1. **letter** - Personal or business correspondence
2. **form** - Structured forms and applications
3. **email** - Email communications
4. **handwritten** - Handwritten documents
5. **advertisement** - Marketing materials and ads
6. **scientific_report** - Research reports and studies
7. **scientific_publication** - Academic papers and journals
8. **specification** - Technical specifications
9. **file_folder** - File folders and organizational documents
10. **news_article** - News articles and press releases
11. **budget** - Financial budgets and planning documents
12. **invoice** - Bills and invoices
13. **presentation** - Presentation slides
14. **questionnaire** - Surveys and questionnaires
15. **resume** - CVs and resumes
16. **memo** - Internal memos and notices

## Usage

```python
from transformers import AutoImageProcessor, AutoModelForImageClassification
from PIL import Image

# Load model
processor = AutoImageProcessor.from_pretrained("HAMMALE/vit-tiny-classifier-rvlcdip")
model = AutoModelForImageClassification.from_pretrained("HAMMALE/vit-tiny-classifier-rvlcdip")
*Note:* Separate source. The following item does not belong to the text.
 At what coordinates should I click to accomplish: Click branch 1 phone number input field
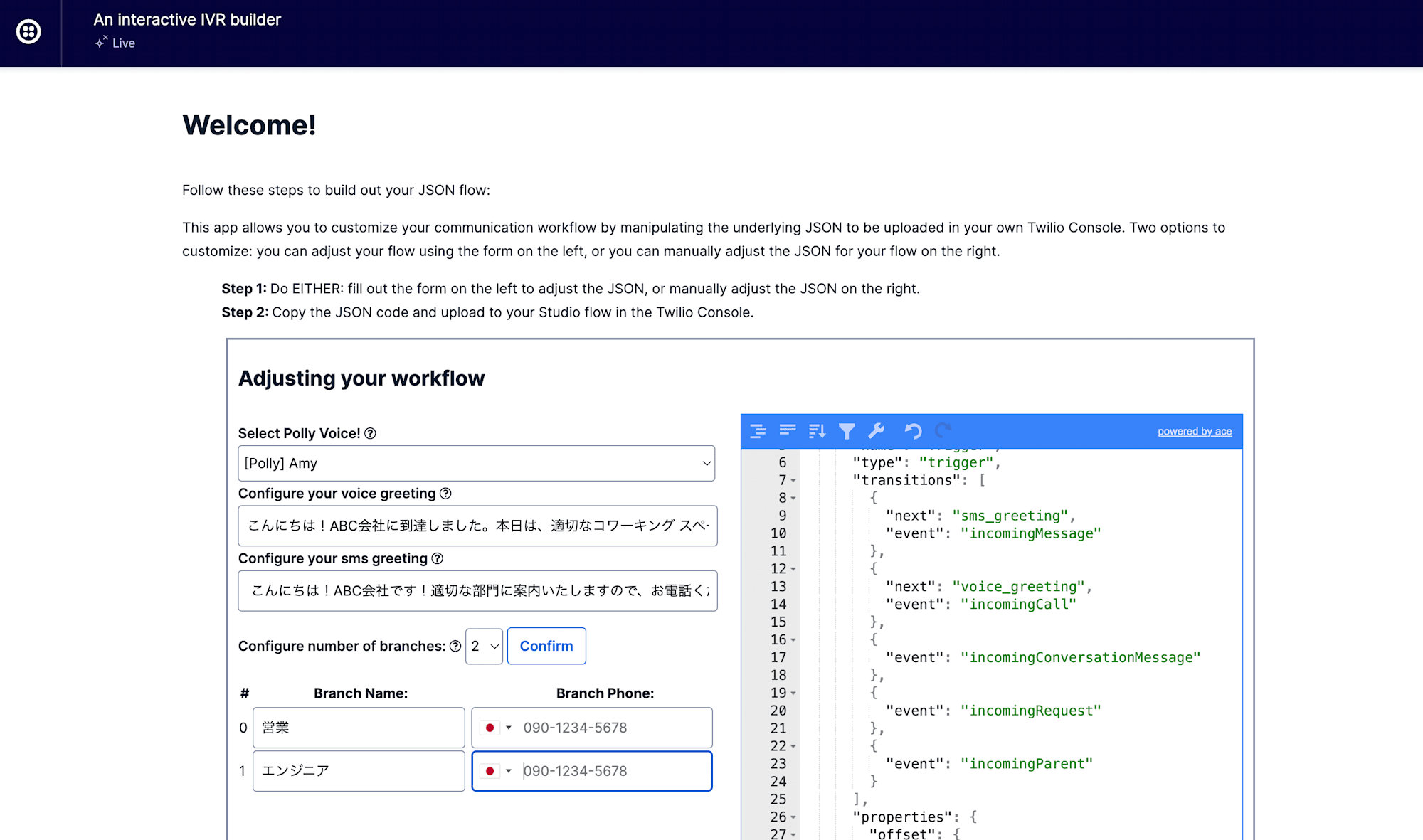coord(611,771)
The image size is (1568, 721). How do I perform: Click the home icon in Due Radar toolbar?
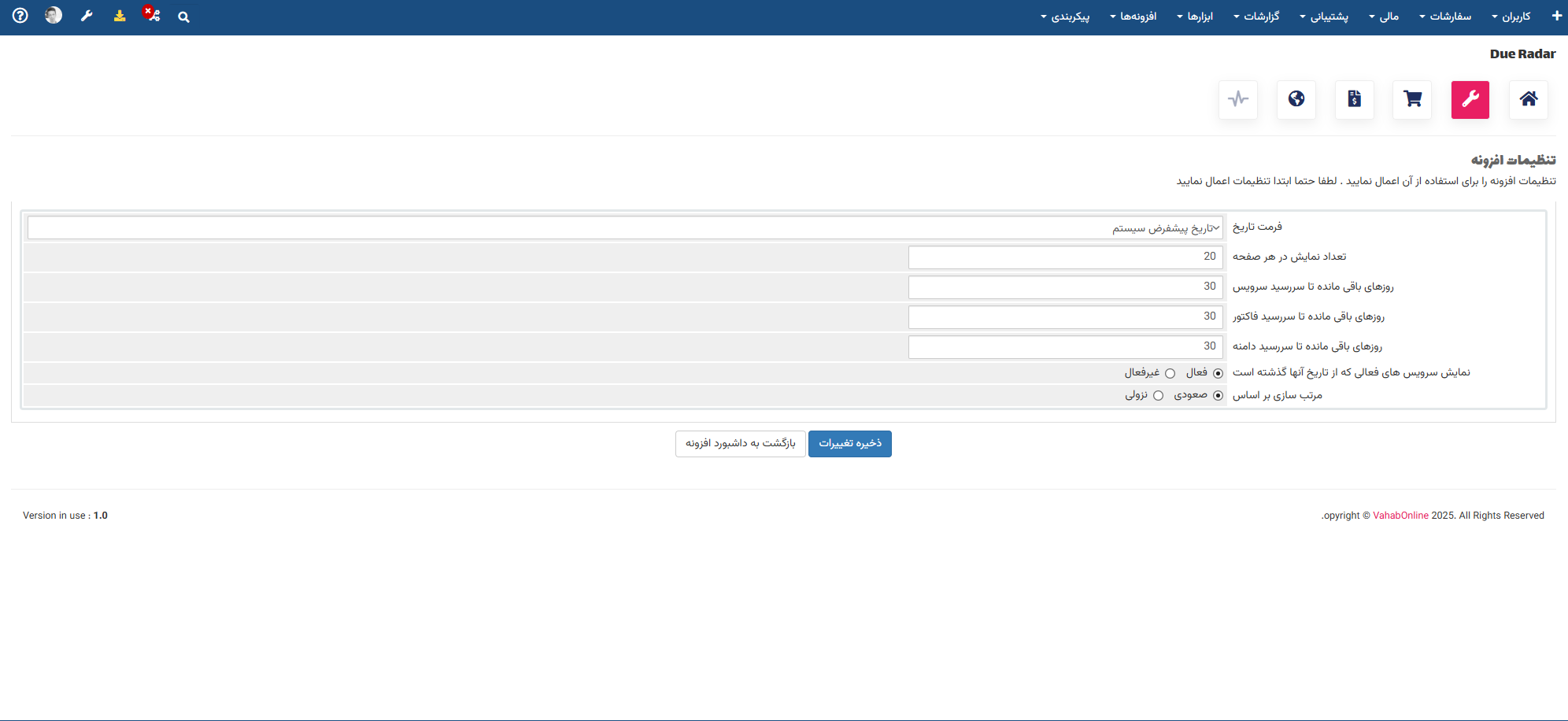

# Load and classify an image
image = Image.open("path_to_your_document_image.jpg")
inputs = processor(image, return_tensors="pt")

# Get predictions
outputs = model(**inputs)
predicted_class_id = outputs.logits.argmax(-1).item()

# Get class names
class_names = [
    "letter", "form", "email", "handwritten", "advertisement", 
    "scientific_report", "scientific_publication", "specification", 
    "file_folder", "news_article", "budget", "invoice", 
    "presentation", "questionnaire", "resume", "memo"
]

predicted_class = class_names[predicted_class_id]
print("Predicted class:", predicted_class)
```

## Performance

| Metric | Value |
|--------|-------|
| Accuracy | 0.9210 |
| Parameters | ~5.5M |
| Model Size | ~22 MB |
| Input Size | 224x224 pixels |

## Training Details

- **Student Architecture**: Vision Transformer (ViT-Tiny) 
- **Teacher Model**: microsoft/dit-large-finetuned-rvlcdip
- **Distillation Method**: Knowledge Distillation
- **Input Resolution**: 224x224
- **Preprocessing**: Standard ImageNet normalization
- **Framework**: Transformers/PyTorch
- **Distillation Benefits**: Maintains high accuracy with 55x fewer parameters

## Dataset

The RVL-CDIP (Ryerson Vision Lab Complex Document Information Processing) dataset contains:
- 400,000 grayscale document images
- 16 document categories
- Images collected from truth tobacco industry documents
- Standard train/validation/test splits

## Citation

```bibtex
@misc{hammale2025vit_tiny_rvlcdip_distilled,
  title={ViT-Tiny Classifier for RVL-CDIP Document Classification (Distilled)},
  author={Hammale, Mourad},
  year={2025},
  howpublished={\url{https://huggingface.co/HAMMALE/vit-tiny-classifier-rvlcdip}},
  note={Knowledge distilled from microsoft/dit-large-finetuned-rvlcdip}
}
```

## Acknowledgments

This model was created by HAMMALE (Mourad) through knowledge distillation from the larger DiT-Large model (microsoft/dit-large-finetuned-rvlcdip), achieving significant compression while maintaining competitive performance for document classification tasks.

## License

This model is released under the Apache 2.0 license.